Lucy took the tool out of the machine and handed it to me.

"It's the same type of cut-off tool I've been using for twenty years."

I saw the problem.

"You used to make these parts out of regular steel, didn't you?"

"Yeah. They changed it to stainless steel a couple months ago. They said the parts were rusting in the warehouse."

"Well they should have changed the grind on the tool at the same time. I'll be right back."

I took the tool to the second shift cutter grinder and had him change the angle by a few degrees, then took it back to Lucy.

"Put this back in and adjust your length, and then let's look at the parts again."

The parts were fine after she got everything set up right. Lucy looked at me and grinned.

"What did you do? The parts are shinier like the old ones used to be and it's not as hard to crank the tool."

"I just put the angle on the tool that's for stainless steel instead of mild steel. The wrong angle work hardens the stainless steel and makes the cutting edge of the tool wear faster. That's why you got the tit left. It should run fine now for a long time."

Lucy smiled and went back to making parts. I smiled too. It looked like I was finally breaking the ice with Lucy.

}{

Everything went fine for the next week. I had a lathe set up to rework Lucy's bad parts, and they all were saved. Lucy usually smiled at me when I walked by. Wanda only pinched me twice, and Martha made me a special cupcake that Friday.

The next Monday, Lucy came up to me with a worried look on her face.

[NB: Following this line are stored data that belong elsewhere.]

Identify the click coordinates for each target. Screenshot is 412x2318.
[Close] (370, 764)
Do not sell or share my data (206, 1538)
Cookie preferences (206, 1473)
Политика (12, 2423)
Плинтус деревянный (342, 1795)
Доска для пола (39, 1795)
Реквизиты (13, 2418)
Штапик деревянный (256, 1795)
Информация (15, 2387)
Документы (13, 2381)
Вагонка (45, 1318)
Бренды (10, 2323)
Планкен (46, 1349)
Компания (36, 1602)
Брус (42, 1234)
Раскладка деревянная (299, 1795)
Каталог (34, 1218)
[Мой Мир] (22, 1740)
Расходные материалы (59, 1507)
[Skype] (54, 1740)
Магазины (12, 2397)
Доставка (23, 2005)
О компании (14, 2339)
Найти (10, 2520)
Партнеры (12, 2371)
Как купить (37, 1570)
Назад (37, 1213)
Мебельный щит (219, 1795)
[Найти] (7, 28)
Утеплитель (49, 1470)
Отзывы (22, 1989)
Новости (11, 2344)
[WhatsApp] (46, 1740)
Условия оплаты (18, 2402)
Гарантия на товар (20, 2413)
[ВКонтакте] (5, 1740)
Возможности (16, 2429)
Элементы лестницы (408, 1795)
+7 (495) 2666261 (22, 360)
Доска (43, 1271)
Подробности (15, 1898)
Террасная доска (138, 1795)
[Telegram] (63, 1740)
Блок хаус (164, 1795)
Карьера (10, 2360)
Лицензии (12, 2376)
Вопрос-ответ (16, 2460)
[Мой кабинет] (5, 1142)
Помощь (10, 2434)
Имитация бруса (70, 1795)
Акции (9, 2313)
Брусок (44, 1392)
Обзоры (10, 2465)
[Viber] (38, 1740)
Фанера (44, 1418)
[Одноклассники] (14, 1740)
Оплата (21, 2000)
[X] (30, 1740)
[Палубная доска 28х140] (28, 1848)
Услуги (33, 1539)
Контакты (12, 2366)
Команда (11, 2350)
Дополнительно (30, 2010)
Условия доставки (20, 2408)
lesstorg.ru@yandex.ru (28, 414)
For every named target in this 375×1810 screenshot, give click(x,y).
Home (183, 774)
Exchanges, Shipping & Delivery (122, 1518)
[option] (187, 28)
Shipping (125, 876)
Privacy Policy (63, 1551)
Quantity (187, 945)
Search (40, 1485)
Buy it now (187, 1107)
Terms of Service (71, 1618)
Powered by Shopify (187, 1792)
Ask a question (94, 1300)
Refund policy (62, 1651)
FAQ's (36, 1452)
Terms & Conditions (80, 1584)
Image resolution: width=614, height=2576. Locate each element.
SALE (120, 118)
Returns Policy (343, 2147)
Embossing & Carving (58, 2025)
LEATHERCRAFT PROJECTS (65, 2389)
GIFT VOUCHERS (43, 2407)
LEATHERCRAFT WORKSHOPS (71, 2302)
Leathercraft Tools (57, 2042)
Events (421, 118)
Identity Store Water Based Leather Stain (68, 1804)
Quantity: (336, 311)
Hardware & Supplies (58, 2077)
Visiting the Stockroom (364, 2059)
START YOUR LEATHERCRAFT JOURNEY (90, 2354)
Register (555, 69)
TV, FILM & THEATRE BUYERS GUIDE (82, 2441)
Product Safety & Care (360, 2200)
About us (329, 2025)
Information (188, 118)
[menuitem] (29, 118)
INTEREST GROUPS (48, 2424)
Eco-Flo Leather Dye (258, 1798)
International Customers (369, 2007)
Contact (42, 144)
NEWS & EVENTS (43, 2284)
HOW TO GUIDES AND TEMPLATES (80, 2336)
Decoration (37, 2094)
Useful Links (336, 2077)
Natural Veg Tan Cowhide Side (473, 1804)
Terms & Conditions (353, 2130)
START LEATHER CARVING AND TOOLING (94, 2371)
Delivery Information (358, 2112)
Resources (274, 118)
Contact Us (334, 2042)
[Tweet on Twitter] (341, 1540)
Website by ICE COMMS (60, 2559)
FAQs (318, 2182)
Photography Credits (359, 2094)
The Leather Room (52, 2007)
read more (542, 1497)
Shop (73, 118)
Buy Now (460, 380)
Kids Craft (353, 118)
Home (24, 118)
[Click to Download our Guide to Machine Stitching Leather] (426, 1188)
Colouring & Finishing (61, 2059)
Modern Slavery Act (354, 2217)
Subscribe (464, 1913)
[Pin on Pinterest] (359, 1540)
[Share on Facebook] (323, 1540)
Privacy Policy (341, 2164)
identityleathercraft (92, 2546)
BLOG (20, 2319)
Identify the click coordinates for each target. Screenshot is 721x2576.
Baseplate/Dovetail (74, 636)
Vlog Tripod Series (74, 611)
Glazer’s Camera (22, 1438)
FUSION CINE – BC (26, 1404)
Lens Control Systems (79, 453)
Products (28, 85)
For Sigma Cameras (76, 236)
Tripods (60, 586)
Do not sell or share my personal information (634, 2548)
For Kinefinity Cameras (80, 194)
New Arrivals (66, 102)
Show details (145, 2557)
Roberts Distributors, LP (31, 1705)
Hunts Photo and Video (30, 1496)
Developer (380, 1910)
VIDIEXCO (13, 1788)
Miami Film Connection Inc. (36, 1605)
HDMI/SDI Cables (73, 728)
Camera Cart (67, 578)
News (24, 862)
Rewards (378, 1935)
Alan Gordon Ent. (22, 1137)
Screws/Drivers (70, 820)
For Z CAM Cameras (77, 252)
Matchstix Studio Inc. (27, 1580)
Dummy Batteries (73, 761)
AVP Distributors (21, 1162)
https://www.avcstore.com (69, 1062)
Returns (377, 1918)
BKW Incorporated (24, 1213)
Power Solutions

"I started on a different part that's almost the same as the last one. Can you come look at my cut-off tool? I don't want the same thing to happen with this one."

I'd already told the manufacturing engineer about the problem and he'd changed the drawing on the first tool. He didn't check to see if the same issue existed with any others. This one was wrong too. I had tool grind fix it and Lucy was happy. I went back to my desk and typed a memo to the manufacturing engineer asking him to check all tools of the same type and make the necessary changes.

For about three months, Lucy seemed happy. She had me check a couple other tools for her, and she always smiled when I walked by. It was right before Valentine's day that she changed.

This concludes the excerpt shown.